SYDNEY (Reuters) - Australia has followed China in announcing it plans to end plastic bag use in supermarkets, with its new environment minister saying on Thursday he wants a phase-out to start by the end of 2008.
“There are some 4 billion of these plastic bags floating around the place, getting into landfill, ending up affecting our wildlife, and showing up on our beaches while we are on holidays,” Environment Minister Peter Garrett said on Thursday.
“I think most Australians would like to see them rid. We think it’s absolutely critical that we get cracking on it,” Garrett, once president of the Australian Conservation Foundation, told local media.
“We’d like to see a phase-out implemented by 2008,” he said.
China launched a crackdown on plastic bags on Tuesday, banning production of ultra-thin bags and forbidding their use in supermarkets and shops from June 1, 2008.
“We should encourage people to return to carrying cloth bags, using baskets for their vegetables,” China’s State Council said in a notice on the government Web site (www.gov.cn).
Chinese people use up to 3 billion plastic bags a day and the country has to refine 5 million tonnes (37 million barrels) of crude oil every year to make plastics used for packaging, according to a report on the Web site of China Trade News (www.chinatradenews.com.cn).
Many countries such as Ireland and South Africa have experimented with heavy taxes, outright bans or eliminating the thinnest plastic bags, while some towns and cities have taken unilateral action to outlaw plastic bags.
“We’ve certainly had a system in place that’s been voluntary up to now, where you’ve got people coming into the supermarkets and they have the opportunity to take up those canvas bags,” said Garrett, whose centre-left Labor party came to power in November.

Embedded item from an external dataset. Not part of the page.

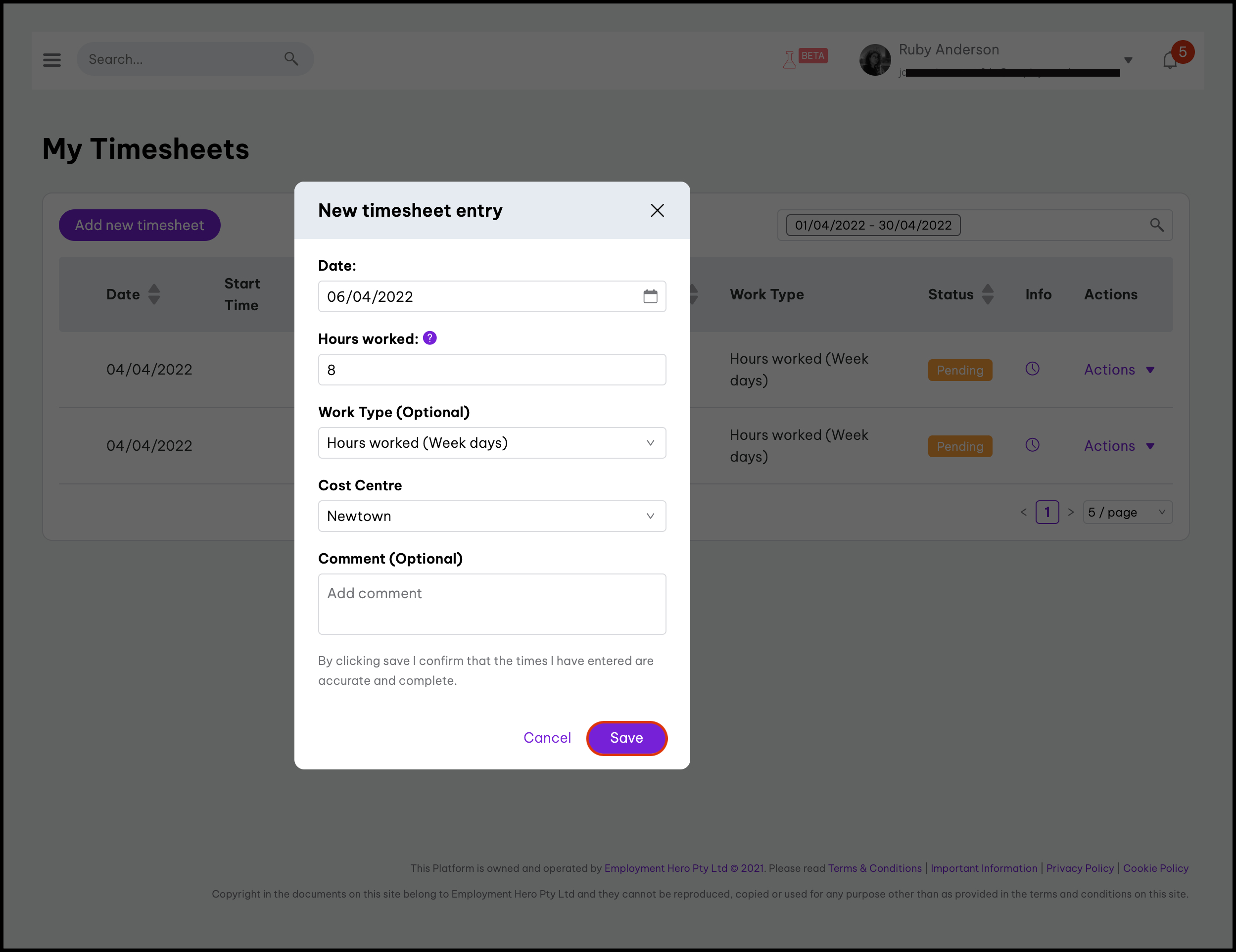Click the Cancel link in dialog
The image size is (1236, 952).
point(547,737)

Garrett said he would meet with the leaders of Australia’s six states and two territories in April to discuss the phasing out of plastic bags.

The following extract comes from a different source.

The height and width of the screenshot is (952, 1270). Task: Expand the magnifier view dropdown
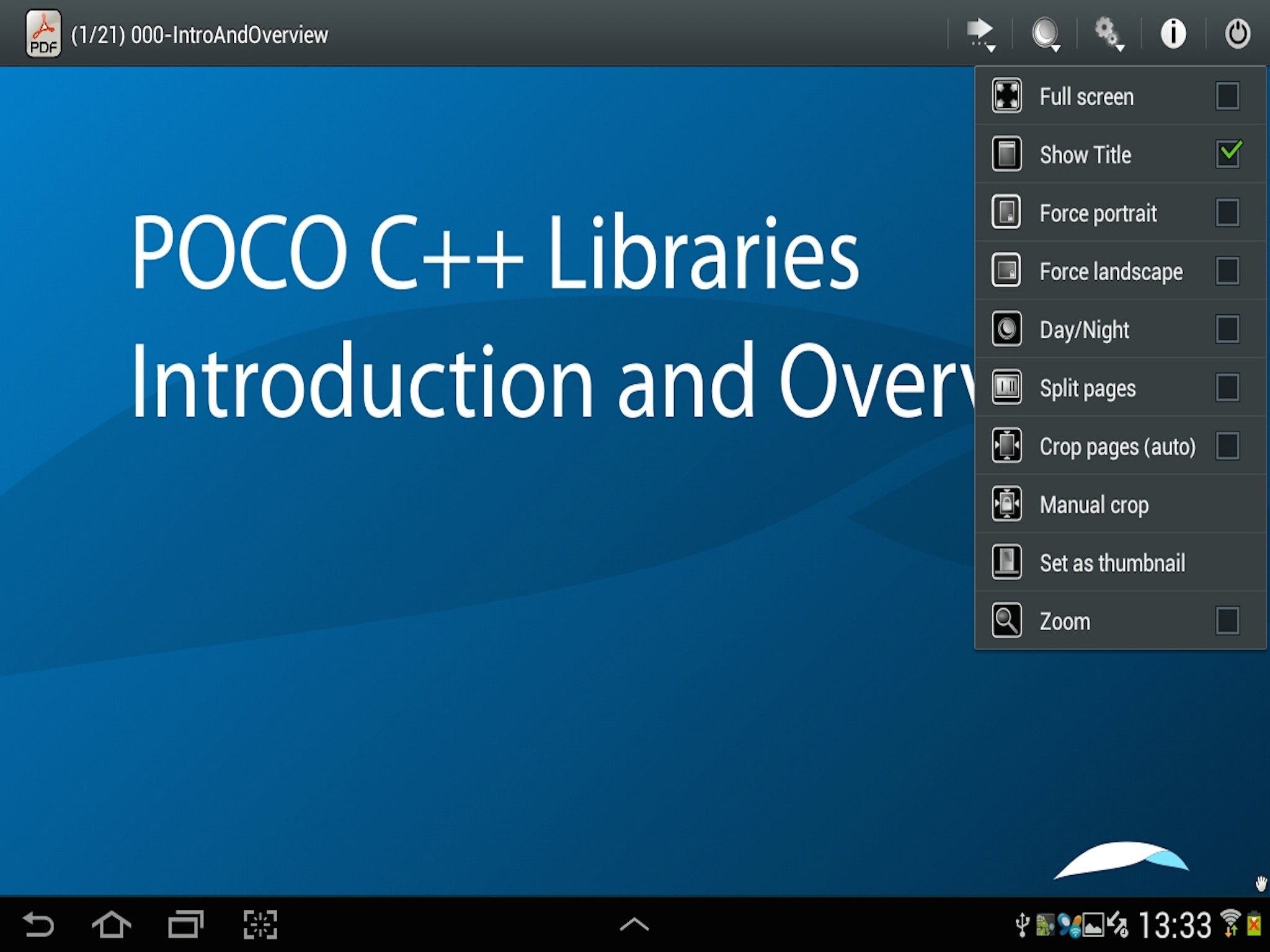(1046, 33)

But it is unclear how Australia will rid itself of plastic bags, whether like China it will issue an outright ban or like Ireland impose a levy. Garrett said he was not personally in favor of a levy as it punished shoppers.
“It has always been the policy of Labor to look at a total ban in 2008 and that is what minister Garrett is doing and we totally support that,” said Clean Up Australia chairman Ian Kiernan. “But we are not in favor of a levy.”
“We know that with the Irish example there was a dramatic reduction in the acceptance of plastic bags with the levy but that started to creep back and it has not proved to be effective in the long term,” Kiernan said.